__PROBLEM STATEMENT__
Reproduce word for word the part of the arena renovation passage below from "- New playing" to "to the east.".

__EXTRACT TO READ__
On May 18, 2007, the university's board of trustees voted to award a contract to HNTB Architecture of Kansas City, Mo., for a $99.5 million project that extends from the outer edges of the arena north along Northwestern Avenue to Cherry Lane. A three-level structure is planned north of Mackey and currently is being referred to as the Student-Athlete Development Center. Its highlights include:
- A sports medicine facility approximately three and a half to four times larger than the current area in Mackey.
- A strength and weight training facility approximately four times larger than the existing Intercollegiate Athletic Facility weight room.
- An oversized basketball practice facility, including Danielle and Brian Cardinal Court and three breakout shooting areas.
- The Drew and Britney Brees Student Athlete Academic Center, towards which the couple donated $2 million in the fall of 2007.
- New playing surface for Keady Court
- Reseating of the Paint Crew for the 2011–2012 season
- Proposed visitors tunnel be cut into the southeast lower bowl seating area
- Interactive fan elements and coaching technologies in concourse

The concourse width will be approximately doubled, concessions will increase four times (from 12 to 48 points of sale) and restrooms will increase three times for women and by 35% for men. In addition, the lower seating sections on the east side will be modified to allow for some premium seats, with club seats (fixed padded stadium chairs) and loge seats (office-style chairs on casters) provided. A limited number of premium courtside seats will be available in the west pit area. Accessible seating will increase approximately six times. Two club spaces will be created, one for general fans on the west side and a premium club to the east.

__DATA UNDER STUDY__
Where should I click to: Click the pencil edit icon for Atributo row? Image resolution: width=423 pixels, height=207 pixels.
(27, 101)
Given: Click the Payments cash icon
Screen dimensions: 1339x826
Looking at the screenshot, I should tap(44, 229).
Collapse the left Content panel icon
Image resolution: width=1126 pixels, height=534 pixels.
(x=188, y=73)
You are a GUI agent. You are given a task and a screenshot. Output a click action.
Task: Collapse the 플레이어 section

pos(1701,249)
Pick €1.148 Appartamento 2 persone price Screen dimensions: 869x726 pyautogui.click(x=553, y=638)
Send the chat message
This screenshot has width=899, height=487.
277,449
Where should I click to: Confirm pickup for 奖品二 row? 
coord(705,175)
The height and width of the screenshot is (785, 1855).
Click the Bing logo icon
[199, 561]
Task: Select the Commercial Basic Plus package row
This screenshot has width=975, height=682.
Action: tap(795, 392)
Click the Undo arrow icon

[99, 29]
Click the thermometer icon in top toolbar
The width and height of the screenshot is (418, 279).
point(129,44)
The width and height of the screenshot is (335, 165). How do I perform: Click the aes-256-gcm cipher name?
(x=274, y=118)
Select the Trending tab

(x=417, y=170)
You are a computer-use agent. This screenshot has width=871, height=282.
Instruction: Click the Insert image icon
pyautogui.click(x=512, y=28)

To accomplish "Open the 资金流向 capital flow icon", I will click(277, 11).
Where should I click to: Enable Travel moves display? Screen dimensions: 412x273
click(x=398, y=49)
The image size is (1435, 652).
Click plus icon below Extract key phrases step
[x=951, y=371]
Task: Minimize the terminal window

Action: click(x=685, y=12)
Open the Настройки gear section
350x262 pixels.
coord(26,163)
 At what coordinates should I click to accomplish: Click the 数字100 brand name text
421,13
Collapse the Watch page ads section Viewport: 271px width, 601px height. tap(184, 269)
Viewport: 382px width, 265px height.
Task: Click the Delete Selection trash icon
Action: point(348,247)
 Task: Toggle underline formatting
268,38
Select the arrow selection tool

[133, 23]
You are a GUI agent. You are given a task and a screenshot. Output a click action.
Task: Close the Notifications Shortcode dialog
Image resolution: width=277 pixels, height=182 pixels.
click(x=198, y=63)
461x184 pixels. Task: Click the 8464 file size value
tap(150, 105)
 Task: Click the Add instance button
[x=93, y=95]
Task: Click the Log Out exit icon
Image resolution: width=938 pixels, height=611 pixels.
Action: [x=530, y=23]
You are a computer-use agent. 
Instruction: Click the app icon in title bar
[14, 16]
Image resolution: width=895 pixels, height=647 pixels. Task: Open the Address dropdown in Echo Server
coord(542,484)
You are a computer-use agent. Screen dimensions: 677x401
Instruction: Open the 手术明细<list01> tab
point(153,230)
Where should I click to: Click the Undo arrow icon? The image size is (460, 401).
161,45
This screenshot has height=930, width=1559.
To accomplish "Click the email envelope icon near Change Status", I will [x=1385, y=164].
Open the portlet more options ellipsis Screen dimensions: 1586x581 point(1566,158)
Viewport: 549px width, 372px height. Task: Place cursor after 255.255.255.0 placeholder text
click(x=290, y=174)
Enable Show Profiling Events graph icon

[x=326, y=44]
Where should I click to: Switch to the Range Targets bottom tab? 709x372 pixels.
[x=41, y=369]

__RESULT BELOW__
- New playing surface for Keady Court
- Reseating of the Paint Crew for the 2011–2012 season
- Proposed visitors tunnel be cut into the southeast lower bowl seating area
- Interactive fan elements and coaching technologies in concourse

The concourse width will be approximately doubled, concessions will increase four times (from 12 to 48 points of sale) and restrooms will increase three times for women and by 35% for men. In addition, the lower seating sections on the east side will be modified to allow for some premium seats, with club seats (fixed padded stadium chairs) and loge seats (office-style chairs on casters) provided. A limited number of premium courtside seats will be available in the west pit area. Accessible seating will increase approximately six times. Two club spaces will be created, one for general fans on the west side and a premium club to the east.